The Atlantic Cities recently reported that people like movable chairs. More specifically, Nate Berg cited a 1980 study by William Whyte pointing out that if given the chance people will move public seating before actually sitting down. Berg also writes that movable chairs are common in New York.
All of which raises a question: why is there no movable seating in Provo’s public spaces? Given the under-performance of nearly all of those spaces it seems like movable seating might be a cheap and easy way to increase usage. It’s also working right now at a number of downtown restaurants.

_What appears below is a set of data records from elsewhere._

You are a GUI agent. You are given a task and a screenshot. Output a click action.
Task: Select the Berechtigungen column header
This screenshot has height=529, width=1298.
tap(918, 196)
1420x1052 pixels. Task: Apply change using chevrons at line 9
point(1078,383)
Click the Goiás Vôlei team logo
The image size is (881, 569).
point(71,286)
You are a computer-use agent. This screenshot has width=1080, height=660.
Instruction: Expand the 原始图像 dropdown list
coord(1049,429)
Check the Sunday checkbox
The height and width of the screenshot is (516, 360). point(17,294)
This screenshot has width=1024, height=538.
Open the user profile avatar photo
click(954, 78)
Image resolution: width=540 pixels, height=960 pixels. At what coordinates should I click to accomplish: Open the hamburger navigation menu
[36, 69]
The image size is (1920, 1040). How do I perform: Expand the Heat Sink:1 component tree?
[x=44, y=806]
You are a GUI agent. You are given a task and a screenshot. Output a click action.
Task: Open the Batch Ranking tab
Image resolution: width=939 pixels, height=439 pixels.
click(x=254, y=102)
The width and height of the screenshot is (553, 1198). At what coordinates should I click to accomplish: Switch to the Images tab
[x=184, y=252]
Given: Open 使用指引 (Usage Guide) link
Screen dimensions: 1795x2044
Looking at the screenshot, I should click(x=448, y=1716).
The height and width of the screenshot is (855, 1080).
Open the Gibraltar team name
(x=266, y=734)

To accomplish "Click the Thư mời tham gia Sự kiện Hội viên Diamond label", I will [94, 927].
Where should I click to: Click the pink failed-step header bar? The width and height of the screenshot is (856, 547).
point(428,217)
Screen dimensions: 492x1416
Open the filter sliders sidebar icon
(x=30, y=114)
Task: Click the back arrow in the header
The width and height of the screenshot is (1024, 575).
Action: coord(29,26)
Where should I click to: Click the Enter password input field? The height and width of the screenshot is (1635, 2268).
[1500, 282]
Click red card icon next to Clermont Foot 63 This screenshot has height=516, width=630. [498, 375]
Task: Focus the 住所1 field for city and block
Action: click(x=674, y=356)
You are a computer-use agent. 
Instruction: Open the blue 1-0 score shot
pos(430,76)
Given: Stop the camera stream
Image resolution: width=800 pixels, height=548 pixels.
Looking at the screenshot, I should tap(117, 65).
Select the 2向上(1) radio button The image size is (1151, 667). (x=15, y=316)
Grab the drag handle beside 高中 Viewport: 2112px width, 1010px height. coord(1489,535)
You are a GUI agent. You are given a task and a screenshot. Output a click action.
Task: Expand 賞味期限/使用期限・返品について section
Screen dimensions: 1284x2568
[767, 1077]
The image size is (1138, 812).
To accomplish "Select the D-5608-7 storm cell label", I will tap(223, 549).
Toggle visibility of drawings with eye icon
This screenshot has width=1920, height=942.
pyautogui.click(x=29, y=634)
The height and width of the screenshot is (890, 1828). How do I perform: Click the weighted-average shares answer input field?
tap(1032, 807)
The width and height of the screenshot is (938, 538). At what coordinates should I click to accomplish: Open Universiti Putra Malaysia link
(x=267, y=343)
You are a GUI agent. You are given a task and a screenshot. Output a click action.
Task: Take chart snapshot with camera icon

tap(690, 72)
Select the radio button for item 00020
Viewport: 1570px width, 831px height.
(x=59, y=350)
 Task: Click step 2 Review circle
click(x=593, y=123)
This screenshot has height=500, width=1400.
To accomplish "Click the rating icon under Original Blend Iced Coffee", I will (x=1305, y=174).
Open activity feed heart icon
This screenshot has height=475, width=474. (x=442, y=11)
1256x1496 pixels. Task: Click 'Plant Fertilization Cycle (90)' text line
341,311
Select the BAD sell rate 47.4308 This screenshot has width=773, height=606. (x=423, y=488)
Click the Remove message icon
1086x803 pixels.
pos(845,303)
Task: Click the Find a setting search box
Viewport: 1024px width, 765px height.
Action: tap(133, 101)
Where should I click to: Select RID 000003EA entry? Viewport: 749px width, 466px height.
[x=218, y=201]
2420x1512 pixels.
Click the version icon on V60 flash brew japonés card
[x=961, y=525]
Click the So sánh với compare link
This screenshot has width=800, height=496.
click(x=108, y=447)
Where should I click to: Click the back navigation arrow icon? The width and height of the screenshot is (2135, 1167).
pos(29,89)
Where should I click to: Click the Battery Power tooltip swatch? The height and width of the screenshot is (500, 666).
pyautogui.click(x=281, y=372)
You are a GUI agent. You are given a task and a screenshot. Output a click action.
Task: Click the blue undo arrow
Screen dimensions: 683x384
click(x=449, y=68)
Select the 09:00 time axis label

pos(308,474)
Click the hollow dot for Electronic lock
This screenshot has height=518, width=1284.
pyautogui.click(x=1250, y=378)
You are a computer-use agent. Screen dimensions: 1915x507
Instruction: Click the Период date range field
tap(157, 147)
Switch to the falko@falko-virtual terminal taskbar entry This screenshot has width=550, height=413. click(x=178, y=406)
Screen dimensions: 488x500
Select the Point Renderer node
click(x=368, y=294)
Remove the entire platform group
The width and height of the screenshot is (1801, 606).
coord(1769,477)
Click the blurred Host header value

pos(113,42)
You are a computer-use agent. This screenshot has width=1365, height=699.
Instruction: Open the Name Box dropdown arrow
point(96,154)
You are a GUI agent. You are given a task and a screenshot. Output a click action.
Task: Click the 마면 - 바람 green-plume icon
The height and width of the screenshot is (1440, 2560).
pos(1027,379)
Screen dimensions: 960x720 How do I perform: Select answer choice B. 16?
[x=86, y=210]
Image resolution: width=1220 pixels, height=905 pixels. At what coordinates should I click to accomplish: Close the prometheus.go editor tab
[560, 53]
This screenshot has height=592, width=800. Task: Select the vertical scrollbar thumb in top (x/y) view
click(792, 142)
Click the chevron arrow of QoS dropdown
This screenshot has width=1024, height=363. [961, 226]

Probably the most obvious objection to movable seating is theft. However, Berg tackles that objection:
“In municipalities there’s the sense that if it’s not bolted down, it will move beyond the park landscape. Well, we see all over the city those little foldup chairs and they’re not bolted down, they’re not even chained,” Price says, referring to the chairs added to pedestrianized plazas and street corners in Manhattan, such as Times Square. “They’re on all the intersections throughout the whole Manhattan landscape right now and they don’t seem to be walking away.”
“I just refuse to let [the possibility of theft] be the guiding force to deter us from trying,” she says, adding that RFID chips will be installed in the furniture to help prevent theft, or at least track wayward chairs down when they’re moved too far away.
Though the life-span of a movable chair is probably shorter than that of a bolted-down bench, Berg’s article — and the research it cites — suggests that chairs may actually be more effective. In that light, it doesn’t really make sense to install only marginally effective seating, or seating that doesn’t work at all, just to prevent theft.
Though theft itself may not be a big issue, the perceived threat of theft is probably a major stumbling block in cities like Provo. It may also be that designers outside of major urban centers simply haven’t considered the benefits of movable chairs.
But either way, this is a doable solution that doesn’t require major investment or changes to the built environment. In that light, it seems at least worth trying.